A thermoelectric cooler (TEC), also known as a Peltier cooler, is a solid-state device that uses the Peltier effect to transfer heat between two different materials when an electric current is applied. It functions as both a heater and a cooler depending on the direction of the current flow. The main components of a TEC are two dissimilar semiconductor materials, typically made of bismuth telluride or other similar materials.
Here's how a thermoelectric cooler works:
Peltier Effect: The Peltier effect is a phenomenon that occurs at the junction of two dissimilar conductors when an electric current flows through them. When current passes through the junction, it causes electrons to transfer from one material (the N-type semiconductor) to the other (the P-type semiconductor). As a result, one junction becomes positively charged, while the other becomes negatively charged.
Heat Transfer: As the electrons move across the junctions, heat is either absorbed or released depending on the direction of the current flow. When the current flows in one direction, heat is absorbed at one junction (cooling effect) and released at the other junction (heating effect).
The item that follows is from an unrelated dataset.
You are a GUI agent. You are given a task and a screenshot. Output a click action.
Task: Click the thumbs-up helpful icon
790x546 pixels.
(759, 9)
Reversing the current's direction will cause the heat transfer to switch, leading to cooling at the previously heated junction and vice versa.
Heat Pumping: The TEC operates by continually pumping heat from one side (cold side) to the other side (hot side) when the current is applied. This allows the device to maintain a temperature difference between the two sides.
Heat Sinks: To effectively remove the absorbed heat from the hot side and dissipate it into the surrounding environment, heat sinks are attached to both the hot and cold sides of the TEC. These heat sinks help to improve the efficiency of the cooling process.
Control Circuit: To regulate the cooling or heating effect, a control circuit is used to manage the electric current flowing through the thermoelectric cooler. By adjusting the current, the cooling or heating power can be controlled as needed.
Applications of Thermoelectric Coolers:
Small-scale refrigeration in electronics and microprocessors to prevent overheating.
Thermal regulation in temperature-sensitive equipment and scientific instruments.
Portable refrigeration and cooling devices, such as mini-fridges and portable coolers.
Temperature-controlled medical equipment and laser diode cooling.
Climate control in automotive seats.
One of the significant advantages of thermoelectric coolers is their compact size, solid-state design, and reliable operation with no moving parts, making them suitable for various applications where space and noise constraints are essential. However, their efficiency is generally lower compared to traditional compressor-based cooling systems for larger-scale applications.